**Instructions for the task**
Gather every line of the records below that contains the string "Open", and copy each one in full.

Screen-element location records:
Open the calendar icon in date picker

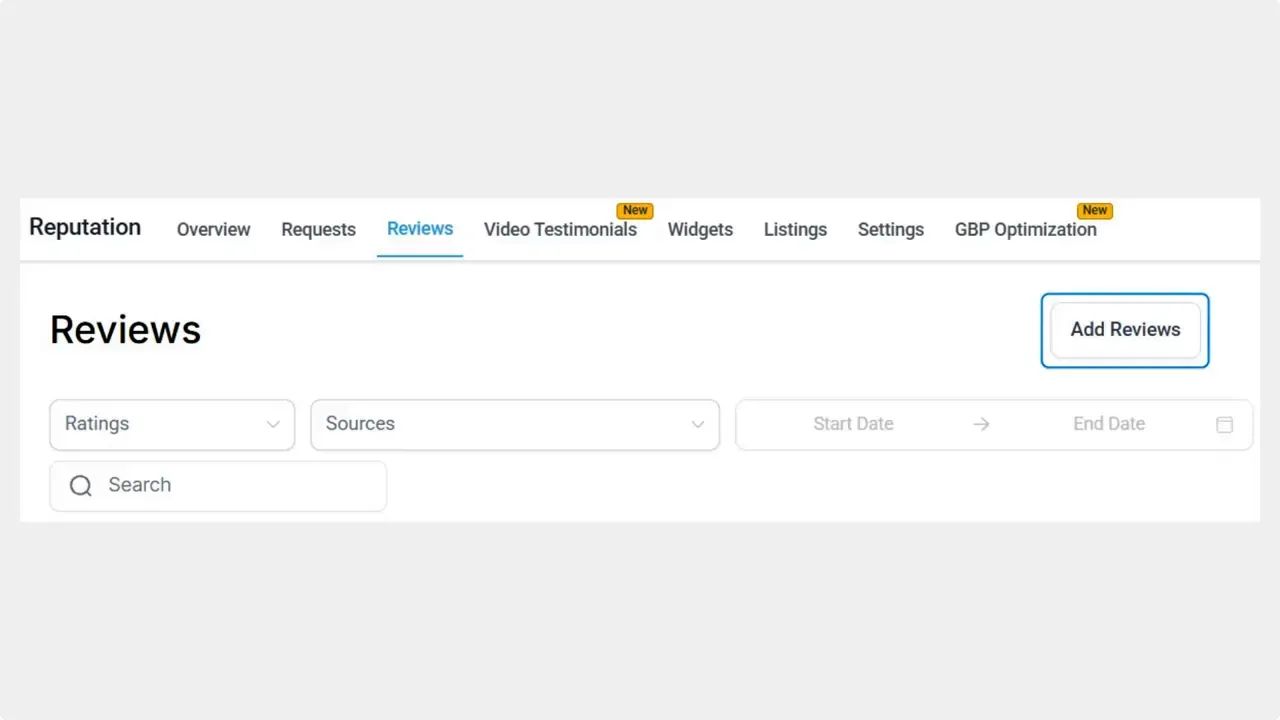1224,424
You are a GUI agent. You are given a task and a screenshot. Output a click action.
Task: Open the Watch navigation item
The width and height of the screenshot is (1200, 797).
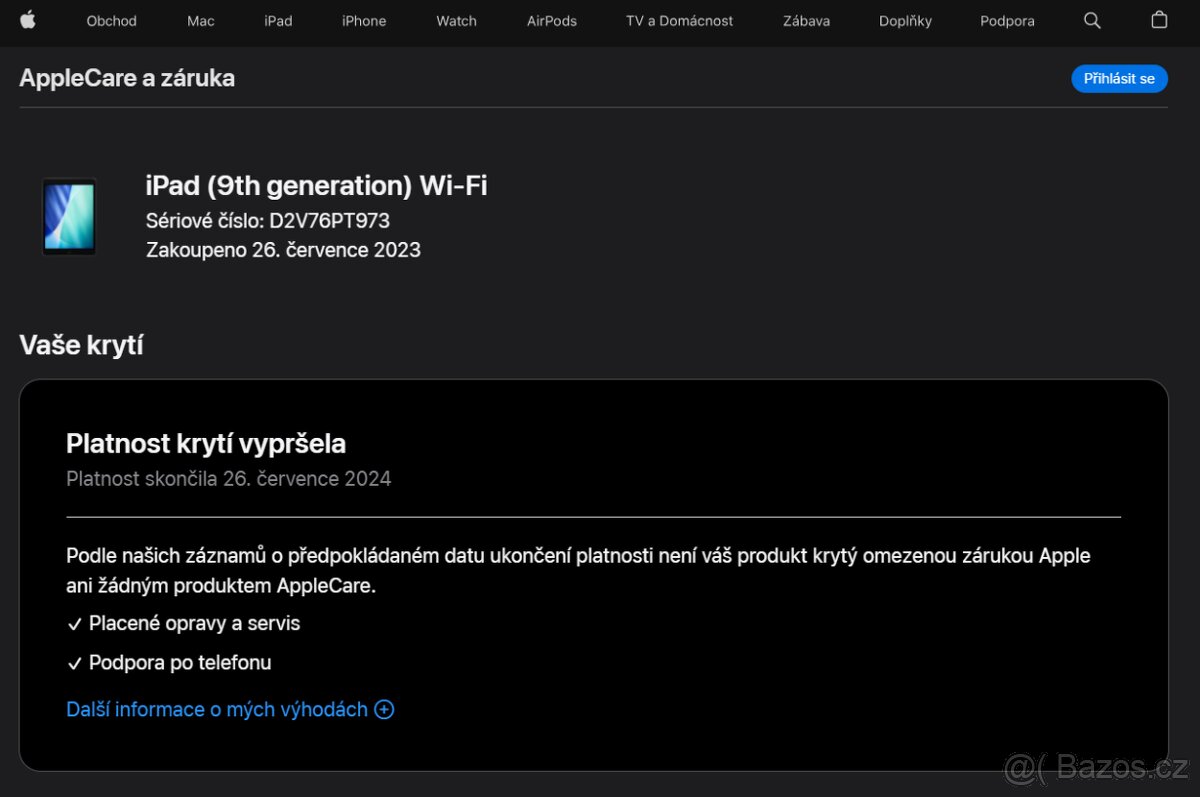(x=456, y=21)
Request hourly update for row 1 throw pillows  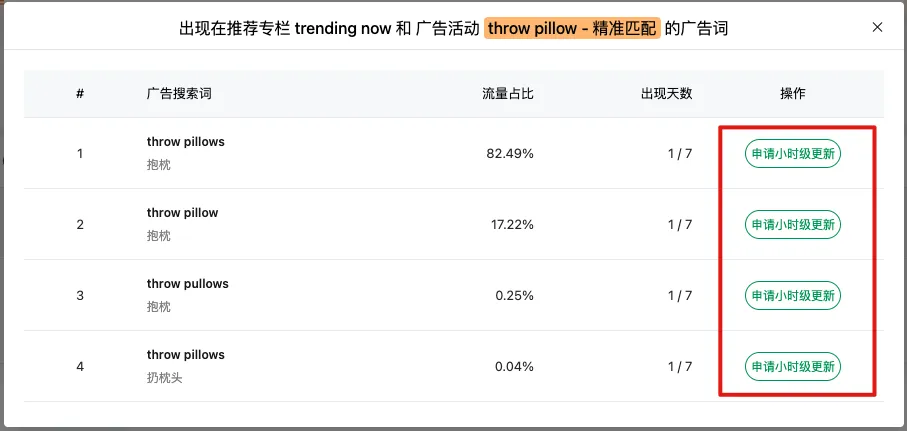792,153
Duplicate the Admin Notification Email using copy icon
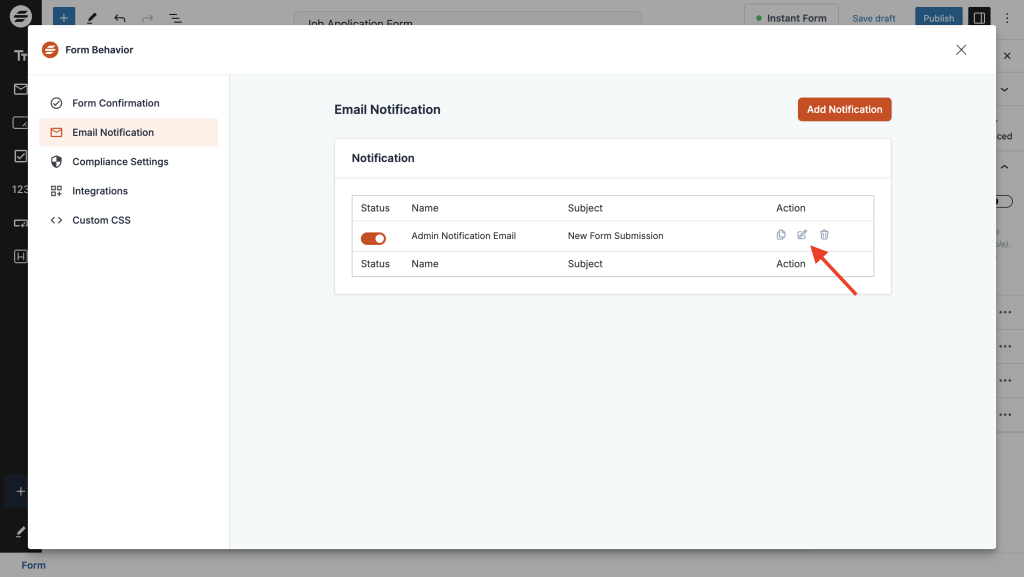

**Exercise answer**
Open the calendar icon in date picker
Task: Open the Watch navigation item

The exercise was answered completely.